# EXTRAIT DE SOURCE
>>>>
Jean-Jacques Becker, qui nous rappelle ce fait, explique la pensée de Seignobos :
« Allant d’ailleurs plus loin que son titre ne l’indiquait, il montrait que, sous la pression de l’opinion publique, tout un personnel républicain avait été éloigné de ses affaires, et que les nouveaux venus avaient la fibre républicaine moins sensible que leurs devanciers parce qu’ils n’avaient pas eu à souffrir pour la République. En quelques lignes, l’illustre historien de l’époque positiviste avait réussi à poser un certain nombre de problèmes fondamentaux, la façon dont les événements pèsent sur l’opinion, la façon dont l’opinion pèse sur l’événement et il avait mis en valeur ce va-et-vient qui fait l’ambiguïté, la difficulté et la richesse de l’histoire de l’opinion publique[ii]. »
Ce n’est pas un hasard si un historien comme Seignobos s’intéresse à l’opinion publique en 1921. C’est une époque faste du développement de ce concept à l’enseigne du positivisme. Dans un numéro de la revue Hermès[iii], Dominique Reynié et Loïc Blondiaux, indiquent que la période qui s’étend de 1888 à 1938 est un moment faste du développement d’une pensée sociologique et philosophique qui s’interroge sur la nature même de l’opinion publique.
<<<<
# INFORMATIONS AFFICHÉES
>>>>
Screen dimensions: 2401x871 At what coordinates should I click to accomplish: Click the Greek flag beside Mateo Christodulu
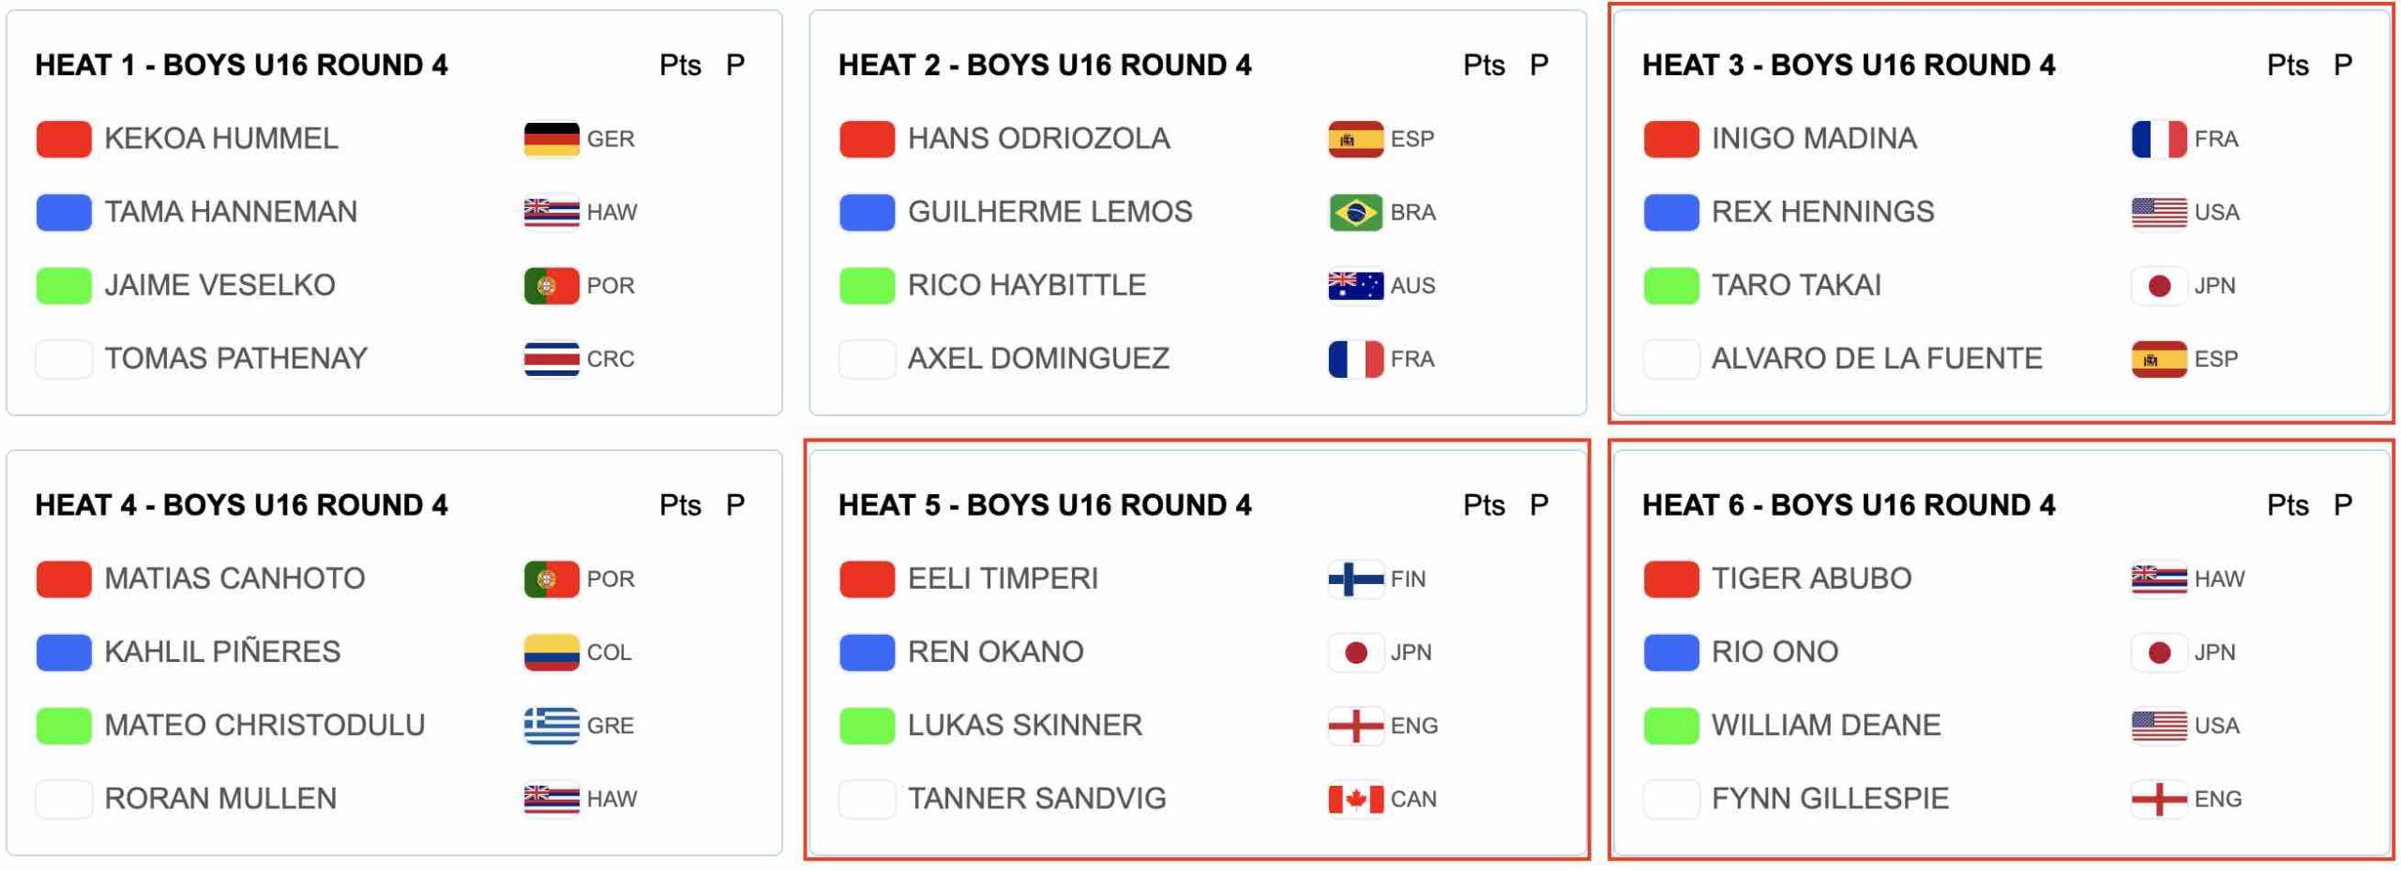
<<<<
# CONSIGNE
Prolongez l'extrait sur l'étude de l'opinion publique en reprenant juste après sa dernière phrase.

# RÉPONSE À L'EXERCICE
Parmi les travaux majeurs de cette époque, il faut noter ceux de James Bryce (1888)[iv], de Abbott L. Lowell (1913)[v], de Charles H. Couleq (1909)[vi], de Walter Lippman (1925)[vii], de John Rowey (1929)[viii] et de George Gallup (1939)[ix].
Ces différents auteurs s’intéressent tout particulièrement à la nature même de l’opinion publique, à l’espace public, à l’existence ou non d’un public rationnel, à la compétence ou à l’incompétence du citoyen-électeur, à la relation entre élites éclairées et masses dirigées et à l’utilisation des sondages d’opinion.
James Bryce fut l’un des politologues anglais les plus influents de la fin du xixe siècle aux dires de Dominique Reynié[x]. Pour James Bryce, « l’étude de l’opinion publique est ancrée dans une démarche sociologique beaucoup plus que juridique ou philosophique »[xi]. Bryce propose ainsi une analyse proprement psychosociologique de l’opinion publique.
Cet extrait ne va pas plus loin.